Saved data entries:
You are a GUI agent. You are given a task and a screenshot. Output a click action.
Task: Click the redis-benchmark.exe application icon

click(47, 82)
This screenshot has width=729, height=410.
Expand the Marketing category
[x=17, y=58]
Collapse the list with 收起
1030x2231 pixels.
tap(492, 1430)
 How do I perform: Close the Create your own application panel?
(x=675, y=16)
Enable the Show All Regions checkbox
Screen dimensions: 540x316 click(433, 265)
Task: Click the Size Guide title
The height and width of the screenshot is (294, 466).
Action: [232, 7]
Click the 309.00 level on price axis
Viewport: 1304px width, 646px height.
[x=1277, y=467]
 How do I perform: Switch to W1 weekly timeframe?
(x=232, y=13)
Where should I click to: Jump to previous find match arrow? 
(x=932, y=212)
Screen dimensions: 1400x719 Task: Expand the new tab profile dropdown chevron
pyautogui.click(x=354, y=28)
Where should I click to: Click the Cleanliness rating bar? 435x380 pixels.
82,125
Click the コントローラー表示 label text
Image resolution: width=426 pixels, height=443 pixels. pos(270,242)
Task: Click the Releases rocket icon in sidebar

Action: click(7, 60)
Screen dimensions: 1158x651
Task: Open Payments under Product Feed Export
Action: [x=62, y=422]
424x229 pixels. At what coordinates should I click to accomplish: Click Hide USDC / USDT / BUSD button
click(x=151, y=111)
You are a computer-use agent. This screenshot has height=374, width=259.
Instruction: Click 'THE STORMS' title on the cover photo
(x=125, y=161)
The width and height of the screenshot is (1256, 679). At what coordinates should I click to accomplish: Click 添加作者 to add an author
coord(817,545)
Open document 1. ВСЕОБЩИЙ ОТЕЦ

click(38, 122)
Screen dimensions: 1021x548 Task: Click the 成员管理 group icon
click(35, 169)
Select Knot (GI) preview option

**The task:** Lines holding the word "This" should be counted across the entries; state only how many there are.

**Written response:** 2